TCID 391 Race and Identity in Video Games
This course explores the concept of race, racism, and identity in the games industry, games community, and game studies. Because of games' role in both reflecting and creating cultural, racial, and identity norms, they are a rich source for investigating the ways interactive and immersive technologies influence cultural and social perspectives. In this course, students explore topics through a lens of race such as the history and evolution of video games, values in play, avatar identity, visualizing racial characteristics, analyzing gaming communities, and interrogating racism in the game industry. Intersectionality is used to explore how race and racism impact digital and nondigital bodies. No prior programming knowledge is assumed.

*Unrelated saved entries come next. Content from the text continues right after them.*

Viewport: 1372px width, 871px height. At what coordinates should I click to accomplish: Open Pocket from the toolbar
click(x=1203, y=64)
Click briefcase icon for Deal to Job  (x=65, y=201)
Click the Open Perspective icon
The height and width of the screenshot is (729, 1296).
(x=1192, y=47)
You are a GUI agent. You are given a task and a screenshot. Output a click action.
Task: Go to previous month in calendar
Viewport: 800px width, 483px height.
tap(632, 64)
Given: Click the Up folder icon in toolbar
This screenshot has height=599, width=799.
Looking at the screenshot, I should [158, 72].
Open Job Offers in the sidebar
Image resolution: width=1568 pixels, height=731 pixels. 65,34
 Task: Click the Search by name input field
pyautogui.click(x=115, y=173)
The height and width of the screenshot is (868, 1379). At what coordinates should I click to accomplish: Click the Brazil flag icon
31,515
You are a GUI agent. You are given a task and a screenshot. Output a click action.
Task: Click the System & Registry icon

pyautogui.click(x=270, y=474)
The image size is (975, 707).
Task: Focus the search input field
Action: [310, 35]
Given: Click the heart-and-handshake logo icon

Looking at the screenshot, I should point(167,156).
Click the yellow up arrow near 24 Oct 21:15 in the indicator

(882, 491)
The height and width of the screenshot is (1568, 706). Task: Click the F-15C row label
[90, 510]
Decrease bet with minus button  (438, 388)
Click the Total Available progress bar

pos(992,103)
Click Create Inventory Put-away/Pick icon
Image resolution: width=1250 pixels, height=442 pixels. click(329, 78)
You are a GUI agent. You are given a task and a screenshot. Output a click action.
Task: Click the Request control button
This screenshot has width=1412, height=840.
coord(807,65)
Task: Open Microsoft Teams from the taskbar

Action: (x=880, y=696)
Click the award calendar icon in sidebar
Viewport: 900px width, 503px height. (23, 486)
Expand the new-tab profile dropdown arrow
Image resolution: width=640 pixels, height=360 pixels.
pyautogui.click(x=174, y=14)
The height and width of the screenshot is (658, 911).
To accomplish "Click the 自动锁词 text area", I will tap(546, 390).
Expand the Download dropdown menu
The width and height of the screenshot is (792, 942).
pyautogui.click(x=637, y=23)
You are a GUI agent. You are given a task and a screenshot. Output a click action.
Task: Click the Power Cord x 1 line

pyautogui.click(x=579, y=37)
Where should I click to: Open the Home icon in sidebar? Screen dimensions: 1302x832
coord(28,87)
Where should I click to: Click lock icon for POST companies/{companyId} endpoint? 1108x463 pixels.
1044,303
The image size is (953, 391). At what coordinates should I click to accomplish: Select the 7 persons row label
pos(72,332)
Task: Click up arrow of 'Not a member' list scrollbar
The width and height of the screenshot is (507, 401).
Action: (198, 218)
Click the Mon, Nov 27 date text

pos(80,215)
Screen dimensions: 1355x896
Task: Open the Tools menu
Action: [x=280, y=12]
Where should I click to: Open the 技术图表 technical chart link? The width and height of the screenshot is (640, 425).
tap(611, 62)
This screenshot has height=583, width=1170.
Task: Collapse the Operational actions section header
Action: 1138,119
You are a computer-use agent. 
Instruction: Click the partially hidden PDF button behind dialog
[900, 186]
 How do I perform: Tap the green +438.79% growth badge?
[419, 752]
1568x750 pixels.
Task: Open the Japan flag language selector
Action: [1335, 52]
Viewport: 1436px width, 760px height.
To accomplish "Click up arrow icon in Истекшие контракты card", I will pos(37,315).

Prerequisites: WRIT 131 AND WRIT 231 or Writing requirement fulfilled.
2 Undergraduate credits
Effective August 15, 2022 to present
Meets graduation requirements for
- Students will be able to apply theoretical components of representation, intersectionality, race and racism, avatar creation, ethics, identity tourism, to the creation of characters in video games.
- Students will be able to create characters with a particular race/ethnic/gender/sexuality/country of origin/etc positionality that is underrepresented in the gaming world and design them ethically and consistently.
- Students will be able to describe and challenge the role of digitally raced bodies in the gaming industry and community.
- Students will be able to identify and describe racism and toxicity in the game community.
Minnesota Transfer Curriculum
Goal 7: Human Diversity
- Understand the development of and the changing meanings of group identities in the United States' history and culture.
- Demonstrate an awareness of the individual and institutional dynamics of unequal power relations between groups in contemporary society.
- Analyze their own attitudes, behaviors, concepts and beliefs regarding diversity, racism, and bigotry.
- Describe and discuss the experience and contributions (political, social, economic, etc.) of the many groups that shape American society and culture, in particular those groups that have suffered discrimination and exclusion.
- Demonstrate communication skills necessary for living and working effectively in a society with great population diversity.